# Solved: Problem play ram and rm from burned data disc



## khohen1 (Jun 1, 2004)

I have Windows 98, and Real Player v10

I used to have a lot of media files on my harddrive, so to save space, I burned them all to a data disk. This is about a year or more ago. I've since watched them, from the disk, on Real Player. 

Then I upgraded to RealPlayer 10 and wishing for SO many reason now that I hadn't. They now no longer play. I double click, Real Player starts, and then... it completely freezes. Completely. I have to ctrl+alt+del to stop Real Player before I can even use the rest of the computer. I've tried to play RM and RAM files from my hard drive, and those work.

I thought maybe if I could get them off of the CD I could play them, but it won't let me copy them to my hard disk. 

What the heck can I do to play these files? I mean, there's a lot of them, and I'd love to be able to watch them.

And if nothing, can someone tell me how to get them off my CD and back onto the hard drive?


----------



## Guest (Dec 3, 2004)

What happens when you try to copy them to your hard drive?


----------



## MysticEyes (Mar 30, 2002)

Try another media player, there are a whole lot of alternatives.


----------



## khohen1 (Jun 1, 2004)

Actually, I should have deleted this post last night.

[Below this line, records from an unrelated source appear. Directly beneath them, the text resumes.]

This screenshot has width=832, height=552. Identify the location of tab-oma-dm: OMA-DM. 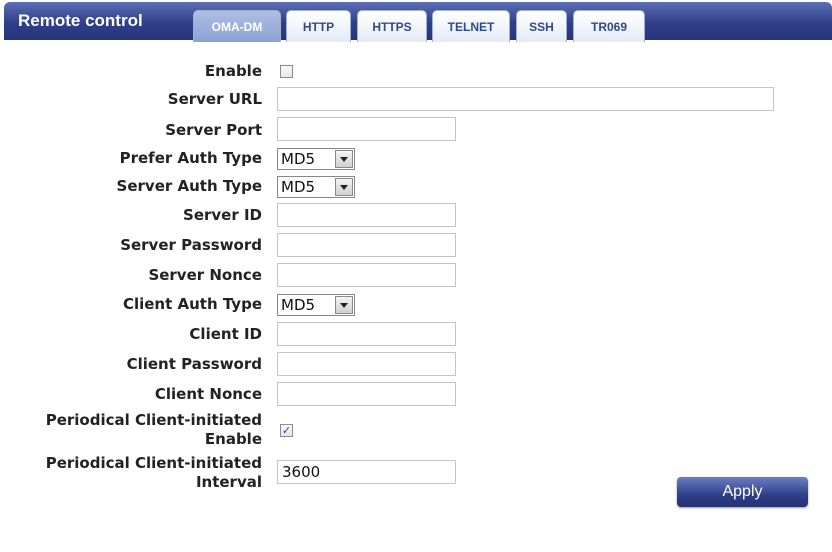
(237, 26).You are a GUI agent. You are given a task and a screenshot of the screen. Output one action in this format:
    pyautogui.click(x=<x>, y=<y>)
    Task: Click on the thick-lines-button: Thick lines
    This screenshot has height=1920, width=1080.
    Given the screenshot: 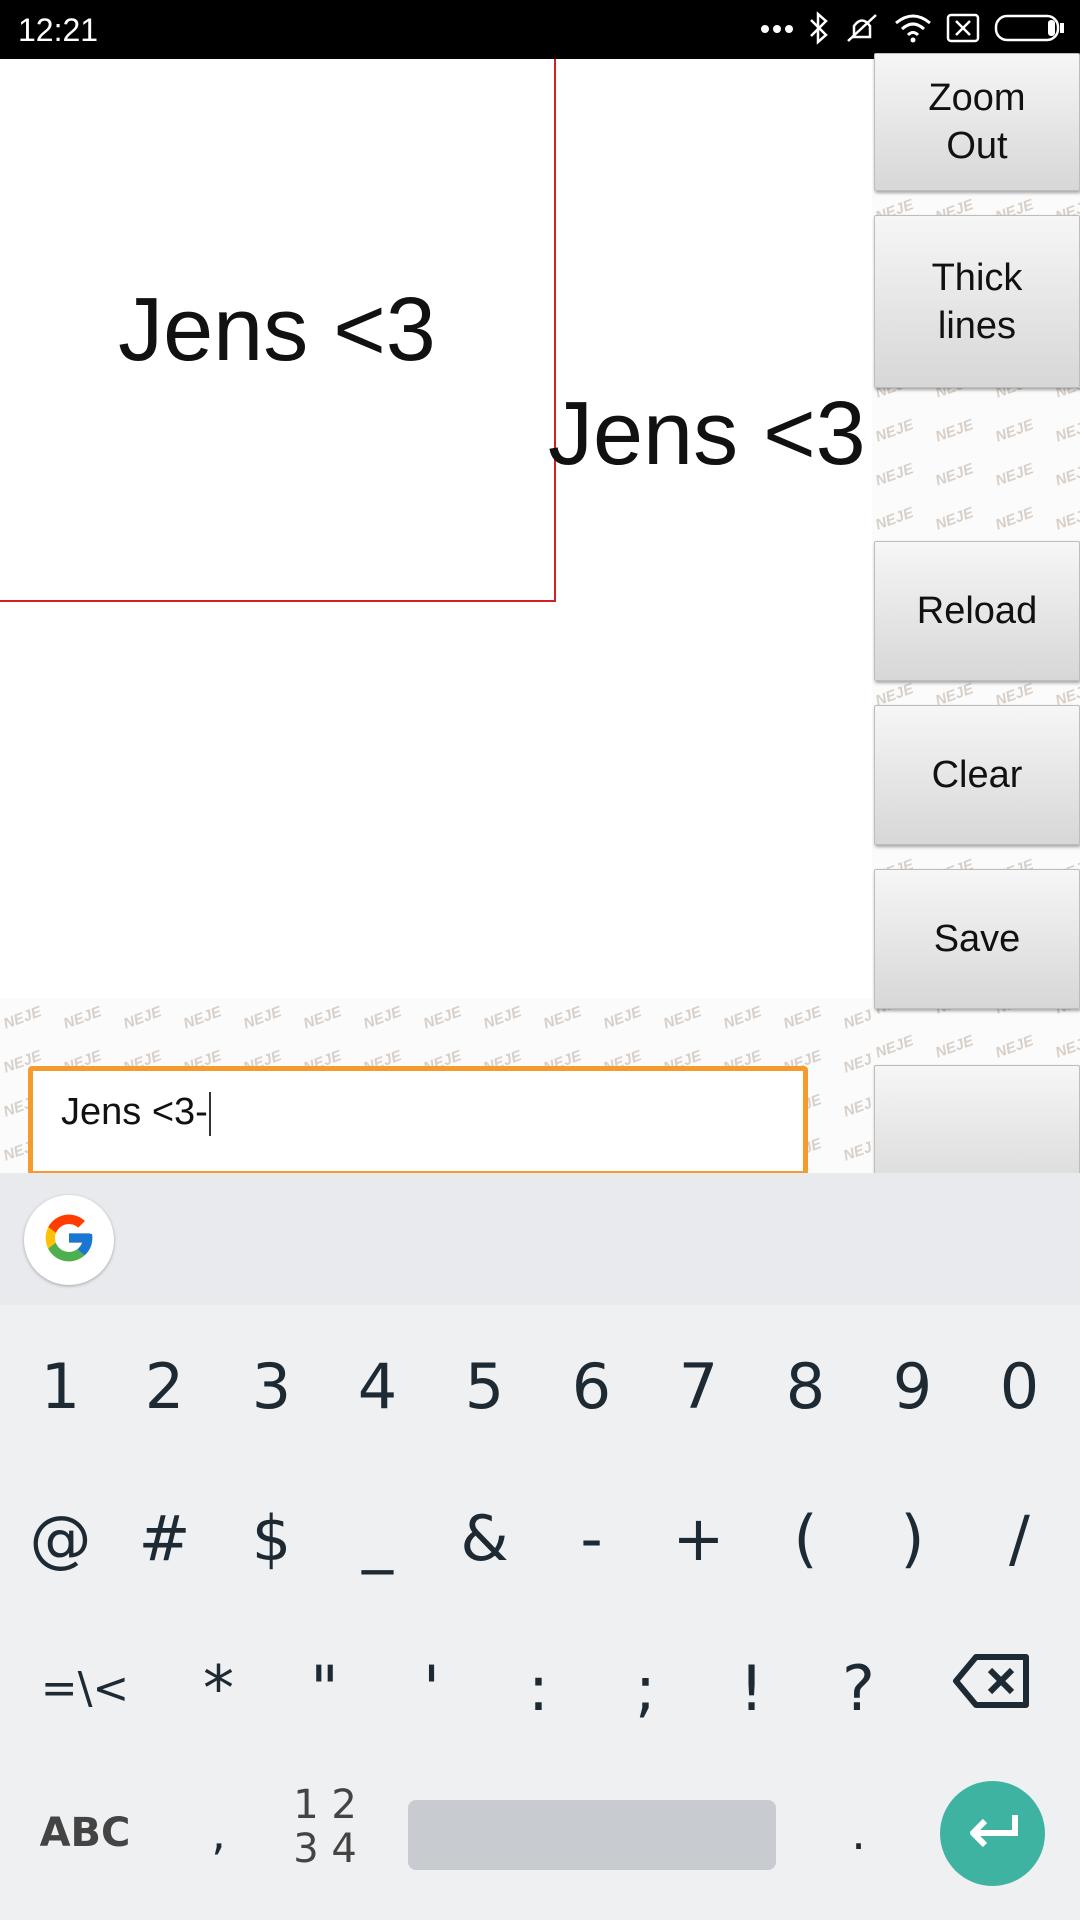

I feel like a moron now, but I looked at the bottom of my CD and it was smudgy, so I wiped it clean carefully and tried again. And it worked. So yeah, I'm a moron. Sorry for wasting your time.

On the other hand, Mystic Eyes, since you mention it, what other players can play RM's and RAMS? Because I know there are players out there that play other file types, but I don't know what they are, or which ones to trust. Do you use any that play most file types? Cause I'd love to play all of them off of one player.


----------



## MysticEyes (Mar 30, 2002)

All in one may be tough, I use this for Real's stuff.

http://www.afterdawn.com/software/video_software/video_players/real_alternative.cfm


----------